In Defense of Despair: A Reaction to J.David’s “In Defense of Joy”
by Alex DiFrancesco

This morning, I am watching the sun rise over Lake Erie after a horrific month in a horrific year for the entire world. It’s been particularly bad for me, encompassing a bad health scare, a serious drug relapse, several suicide attempts, and reactionary behavior that lost me some friends. Serendipitously, Brain Pickings has a thoughtful and carefully curated selection of Albert Camus’ thoughts on suicide. Camus rejected suicide, but he did not do it without carefully considering it himself. In fact, he based all his subsequent philosophies on this as the basic question. For me, it is a question that has no firm and lasting answer. Often, my actions and my behavior have pointed to despair and the ending of my own life. Fortunately, which Camus believes is a basic function of life and the human body, I have rejected this over and over.

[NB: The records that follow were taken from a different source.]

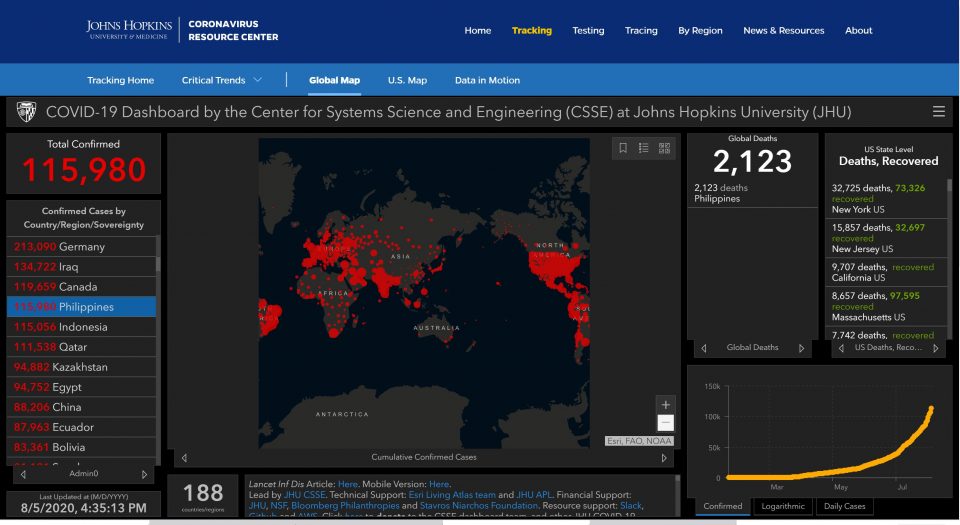Show the map legend list icon
Viewport: 960px width, 525px height.
tap(644, 148)
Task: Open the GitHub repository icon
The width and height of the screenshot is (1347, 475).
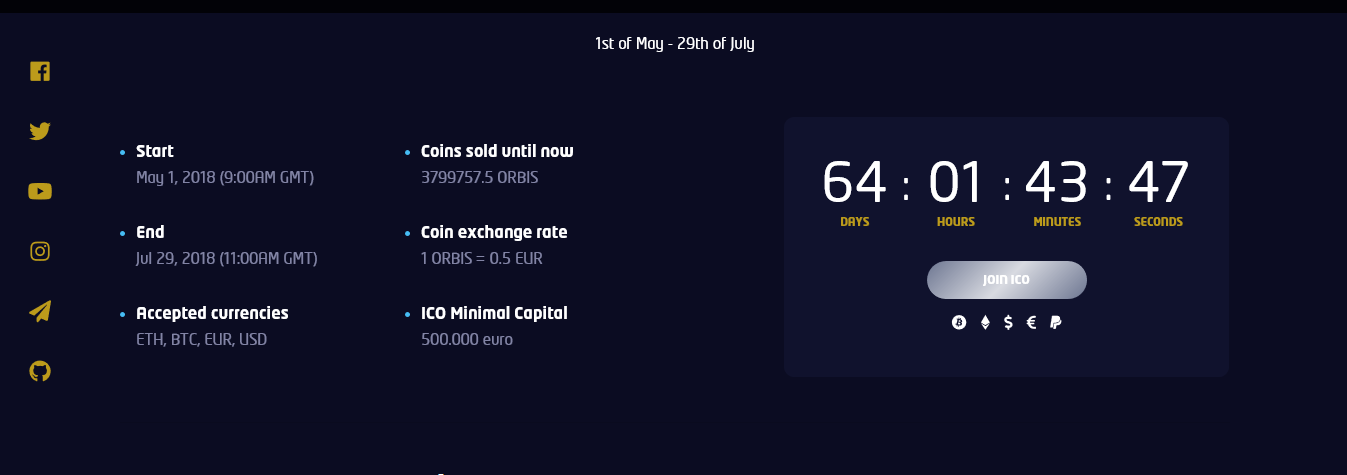Action: (x=40, y=371)
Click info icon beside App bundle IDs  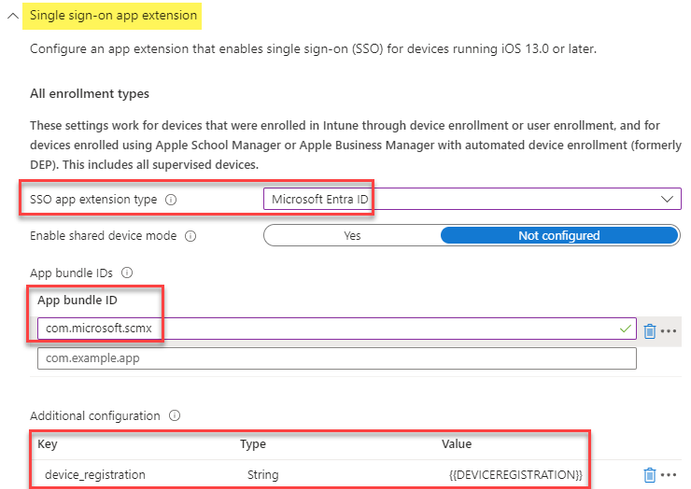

I have made a decision to keep living, though the torment of the notion of suicide as a sane reaction to an insane world has never been something I’ve eluded for long. I originally read Camus far too young, and far too wrapped up in my own despair to not focus on the darkness he insisted was important to look in the eye. I was marked as chronically depressed in mental hospitals through my 20s because I would say things like, “If one doesn’t think deeply about death, every day, how do you find your approach to life?” But that was and wasn’t his point. It is also not my point that this darkness is, will ever be, or should be continual or cultivated. This is a mistake I still make, and I am well-aware of, when not in its throes. But I do defend this darkness as inevitability and something that great understanding, compassion, empathy, and intellect can be derived from. Just as I am finding great joy in the Lake Erie sunrise, I can find deep introspection of this broken Midwestern city night’s dark and desperate hours; just as some are predicated towards, to borrow a phrase on absurdity from Camus, “a donkey eating roses,” some of us are donkeys feasting on garbage. Both, it seems, could lead, if unchecked, to a spiritual and intellectual death. Neither is the right way, or sustainable.